Changes in gene expression in small bowel neuroendocrine tumors associated with progression to metastases

• Published in: Surgery Vol. 163; no. 1; pp. 232 - 239
• Main Authors: Keck, Kendall J., Breheny, Patrick, Braun, Terry A., Darbro, Benjamin, Li, Guiying, Dillon, Joseph S., Bellizzi, Andrew M., O'Dorisio, Thomas M., Howe, James R.
• Format: Journal Article
• Language: English
• Published: United States Elsevier Inc 01.01.2018
• Subjects: Gene Expression; Gene Expression Profiling; Humans; Intestinal Neoplasms - metabolism; Intestinal Neoplasms - pathology; Intestine, Small - metabolism; Liver Neoplasms - metabolism; Liver Neoplasms - secondary; Myelin P2 Protein - metabolism; Neoplasm Metastasis; Neuroendocrine Tumors - metabolism; Neuroendocrine Tumors - secondary; Sequence Analysis, RNA; Serpins - metabolism; Synaptotagmins - metabolism
• ISSN: 0039-6060; 1532-7361
• DOI: 10.1016/j.surg.2017.07.031

Small bowel neuroendocrine tumors (SBNETs) present frequently with metastases, yet little is known about the molecular basis of this progression. This study sought to identify the serial differential expression of genes between normal small bowel, primary small bowel neuroendocrine tumors, and liver metastases.

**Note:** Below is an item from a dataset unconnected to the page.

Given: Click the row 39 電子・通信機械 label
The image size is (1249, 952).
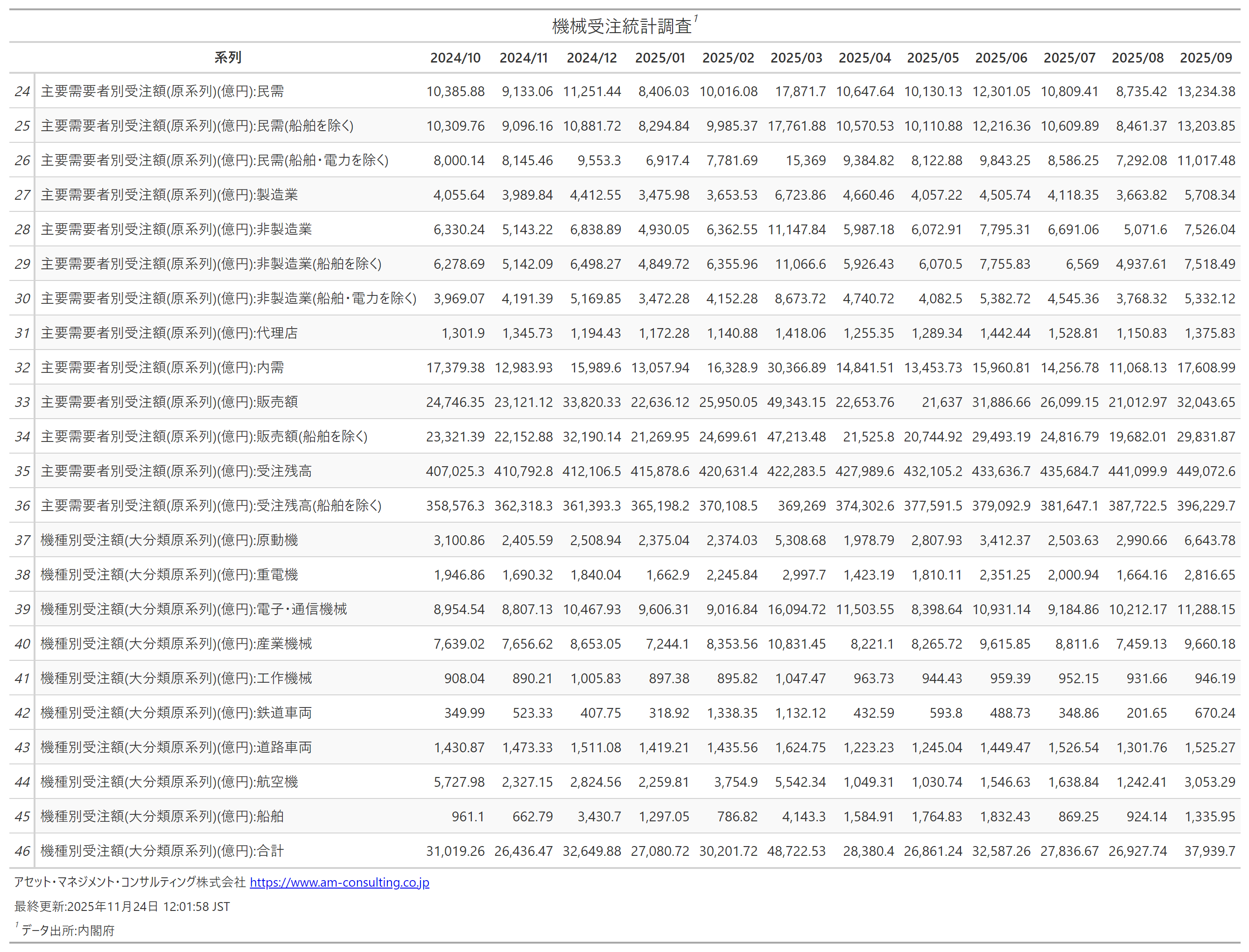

RNA isolated from matched normal small bowel tissue, primary small bowel neuroendocrine tumors, and liver metastases in 12 patients was analyzed with whole transcriptome expression microarrays and RNA-Seq. Changes in gene expression between primary small bowel neuroendocrine tumors and normal small bowels, and liver metastases versus primary small bowel neuroendocrine tumors were calculated. Common genes that were differentially expressed serially (increasing or decreasing from normal small bowel to primary small bowel neuroendocrine tumors to liver metastases) were identified, and 10 were validated using qPCR. Use of 2 transcriptome platforms allowed for a robust discrimination of genes important in small bowel neuroendocrine tumors progression. Serial differential expression was validated in 7/10 genes, all of which had been described previously in abdominal cancers, and with several interacting with members of the AKT, MYC, or MAPK3 pathways. Liver metastases had consistent underexpression of PMP22, while high expression of SERPINA10 and SYT13 was characteristic of both pSBTs and liver metastases. Identification of the serial differential expression of genes from normal tissues to primary tumors to metastases lends insight into important pathways for SBNETs progression. Differential expression of various genes, including PMP22, SYT13 and SERPINA10, are associated with the progression of SBNETs and warrant further investigation.